First of all, I've never written a Java program before. It was easy enough for me to follow Java programs that have already been written, but writing my own proved to be more difficult. To be honest, I do not like the Java language. But eventually I got it done.

Anyway, as for the results. For 2 million increments and the same decrements, here's how three different platforms performed (all running the Polite Contetion Manager):-

Sun CC (without -fast)
Time 0:16
RSS 1864

Sun CC (with -fast compiler option)
Time 0:12
RSS 1856

Java (default compilation)
Time 0:14
RSS 17960

What this tells us is that appearantly, the Java version performs better than the default C compilation - this is most probably due to Java having better garbage collection than C (since the C garbage collector has to be conservative). It could also be due to my own code, but I followed the Java program in porting as closely as possible so I don't think that's the issue.

I don't know if it's fair to compare the optimized C port with the Java one, since I am not familiar with any optimizations for the Java compiler. I need to ask about this.
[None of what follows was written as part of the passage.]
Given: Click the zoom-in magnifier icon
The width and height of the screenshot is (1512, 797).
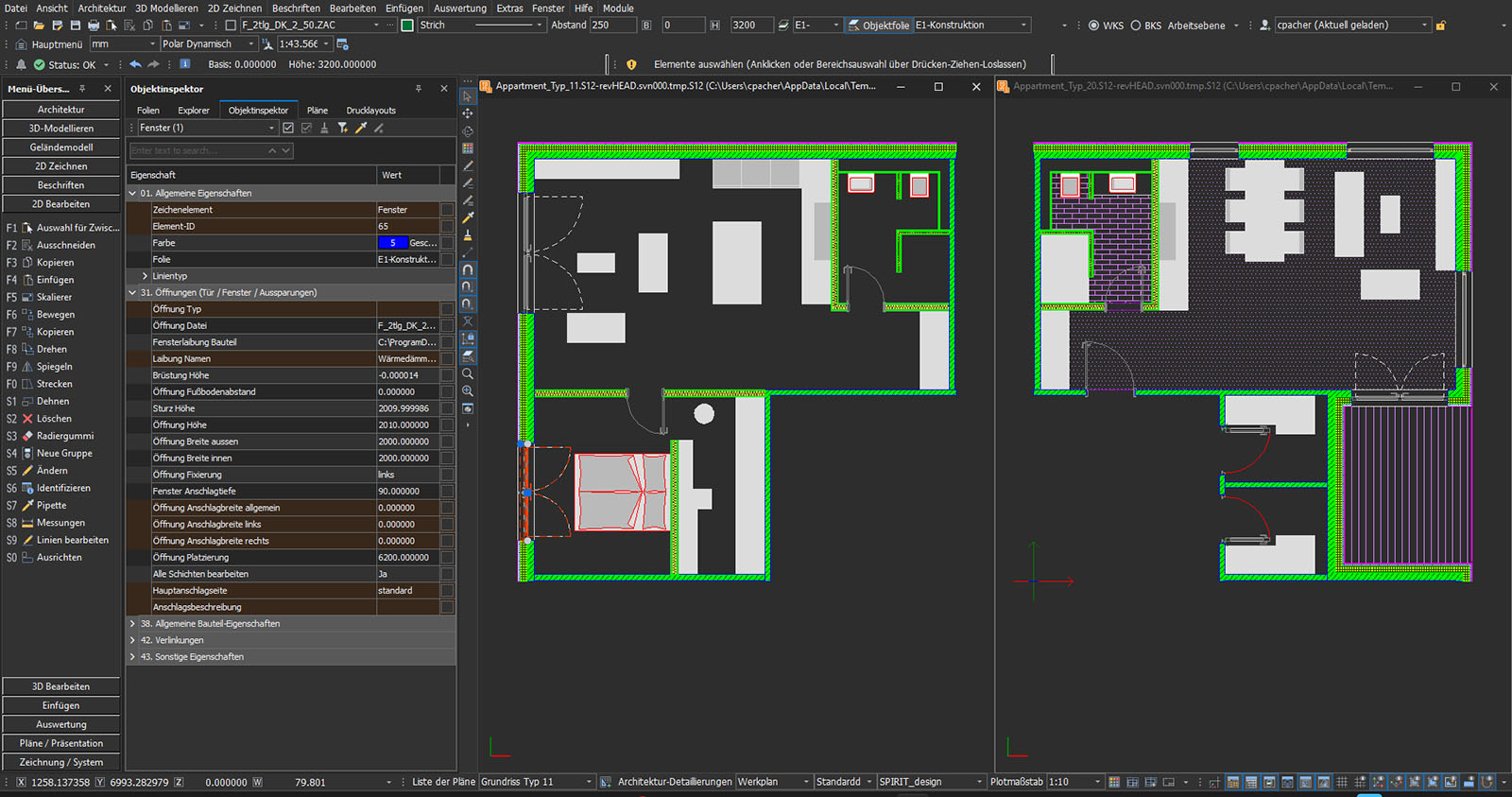Looking at the screenshot, I should (x=467, y=391).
Finally, the Java version obviously consumes a lot more memory due to the loading of the JVM.

In conclusion, it seems that the C port is comparable to the Java port in terms of performance, but more tests need to be done.

Monday, April 03, 2006

DSTM Polite and Java

Today I finished the Polite Contention manager component for the C port. I tested it then compared it with the agressive one for the simple counter increment/decrement test - I got the same runtime for both (8 seconds). Maybe agressive vs polite matters with more complex tests.

I also created a makefile to build the DSTM C port, and I built and tested the Java port as well. I have to mention that the Java runone.pl benchmark script performed the same with both Polite and Agressive contention managers.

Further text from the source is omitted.